» **WORK INSTRUCTION**:
Set down every record once more, exactly as given.
(PROVIDED MATERIAL)
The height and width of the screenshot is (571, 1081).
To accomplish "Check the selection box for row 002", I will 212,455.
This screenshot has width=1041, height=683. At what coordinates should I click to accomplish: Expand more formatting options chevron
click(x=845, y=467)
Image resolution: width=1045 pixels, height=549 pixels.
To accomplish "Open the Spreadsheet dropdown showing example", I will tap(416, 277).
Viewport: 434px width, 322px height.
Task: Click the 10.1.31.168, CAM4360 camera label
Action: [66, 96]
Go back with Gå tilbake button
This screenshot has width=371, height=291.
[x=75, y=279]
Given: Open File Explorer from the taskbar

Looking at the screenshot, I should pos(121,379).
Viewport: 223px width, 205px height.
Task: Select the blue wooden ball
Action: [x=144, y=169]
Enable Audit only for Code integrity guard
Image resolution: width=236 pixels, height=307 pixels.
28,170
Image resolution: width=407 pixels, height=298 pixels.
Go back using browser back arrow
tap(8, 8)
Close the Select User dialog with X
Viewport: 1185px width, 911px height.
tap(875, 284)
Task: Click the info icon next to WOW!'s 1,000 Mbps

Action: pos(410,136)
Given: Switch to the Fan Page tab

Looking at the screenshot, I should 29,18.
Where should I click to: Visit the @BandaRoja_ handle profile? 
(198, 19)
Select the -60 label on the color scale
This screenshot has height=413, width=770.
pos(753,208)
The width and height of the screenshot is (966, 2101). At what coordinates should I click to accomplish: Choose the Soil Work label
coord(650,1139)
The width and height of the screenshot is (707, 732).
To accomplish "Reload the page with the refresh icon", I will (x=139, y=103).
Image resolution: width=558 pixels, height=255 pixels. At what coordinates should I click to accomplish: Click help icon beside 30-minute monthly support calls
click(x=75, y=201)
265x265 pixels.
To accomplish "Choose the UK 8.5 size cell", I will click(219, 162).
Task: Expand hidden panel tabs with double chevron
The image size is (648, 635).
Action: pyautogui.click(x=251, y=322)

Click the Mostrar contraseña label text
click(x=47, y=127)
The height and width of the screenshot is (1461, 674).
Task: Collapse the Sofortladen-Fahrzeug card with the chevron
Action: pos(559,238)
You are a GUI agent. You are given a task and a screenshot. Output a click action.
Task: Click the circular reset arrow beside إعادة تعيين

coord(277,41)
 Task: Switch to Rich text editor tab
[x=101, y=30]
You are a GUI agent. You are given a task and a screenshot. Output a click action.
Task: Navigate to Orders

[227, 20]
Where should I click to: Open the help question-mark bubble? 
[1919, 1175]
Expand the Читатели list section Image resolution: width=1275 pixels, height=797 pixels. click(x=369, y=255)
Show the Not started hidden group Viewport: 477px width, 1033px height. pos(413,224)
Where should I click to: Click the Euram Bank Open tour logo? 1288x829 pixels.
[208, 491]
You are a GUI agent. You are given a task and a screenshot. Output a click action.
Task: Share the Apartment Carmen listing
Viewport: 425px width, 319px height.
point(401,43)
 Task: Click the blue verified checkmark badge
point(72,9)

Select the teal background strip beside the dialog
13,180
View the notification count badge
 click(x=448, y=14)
(End PROVIDED MATERIAL)
» **ANSWER BOX**:
The height and width of the screenshot is (571, 1081).
To accomplish "Check the selection box for row 002", I will 212,455.
This screenshot has width=1041, height=683. At what coordinates should I click to accomplish: Expand more formatting options chevron
click(x=845, y=467)
Image resolution: width=1045 pixels, height=549 pixels.
To accomplish "Open the Spreadsheet dropdown showing example", I will tap(416, 277).
Viewport: 434px width, 322px height.
Task: Click the 10.1.31.168, CAM4360 camera label
Action: [66, 96]
Go back with Gå tilbake button
This screenshot has width=371, height=291.
[x=75, y=279]
Given: Open File Explorer from the taskbar

Looking at the screenshot, I should pos(121,379).
Viewport: 223px width, 205px height.
Task: Select the blue wooden ball
Action: [x=144, y=169]
Enable Audit only for Code integrity guard
Image resolution: width=236 pixels, height=307 pixels.
28,170
Image resolution: width=407 pixels, height=298 pixels.
Go back using browser back arrow
tap(8, 8)
Close the Select User dialog with X
Viewport: 1185px width, 911px height.
tap(875, 284)
Task: Click the info icon next to WOW!'s 1,000 Mbps

Action: pos(410,136)
Given: Switch to the Fan Page tab

Looking at the screenshot, I should 29,18.
Where should I click to: Visit the @BandaRoja_ handle profile? 
(198, 19)
Select the -60 label on the color scale
This screenshot has height=413, width=770.
pos(753,208)
The width and height of the screenshot is (966, 2101). At what coordinates should I click to accomplish: Choose the Soil Work label
coord(650,1139)
The width and height of the screenshot is (707, 732).
To accomplish "Reload the page with the refresh icon", I will (x=139, y=103).
Image resolution: width=558 pixels, height=255 pixels. At what coordinates should I click to accomplish: Click help icon beside 30-minute monthly support calls
click(x=75, y=201)
265x265 pixels.
To accomplish "Choose the UK 8.5 size cell", I will click(219, 162).
Task: Expand hidden panel tabs with double chevron
The image size is (648, 635).
Action: pyautogui.click(x=251, y=322)

Click the Mostrar contraseña label text
click(x=47, y=127)
The height and width of the screenshot is (1461, 674).
Task: Collapse the Sofortladen-Fahrzeug card with the chevron
Action: pos(559,238)
You are a GUI agent. You are given a task and a screenshot. Output a click action.
Task: Click the circular reset arrow beside إعادة تعيين

coord(277,41)
 Task: Switch to Rich text editor tab
[x=101, y=30]
You are a GUI agent. You are given a task and a screenshot. Output a click action.
Task: Navigate to Orders

[227, 20]
Where should I click to: Open the help question-mark bubble? 
[1919, 1175]
Expand the Читатели list section Image resolution: width=1275 pixels, height=797 pixels. click(x=369, y=255)
Show the Not started hidden group Viewport: 477px width, 1033px height. pos(413,224)
Where should I click to: Click the Euram Bank Open tour logo? 1288x829 pixels.
[208, 491]
You are a GUI agent. You are given a task and a screenshot. Output a click action.
Task: Share the Apartment Carmen listing
Viewport: 425px width, 319px height.
point(401,43)
 Task: Click the blue verified checkmark badge
point(72,9)

Select the teal background strip beside the dialog
13,180
View the notification count badge
 click(x=448, y=14)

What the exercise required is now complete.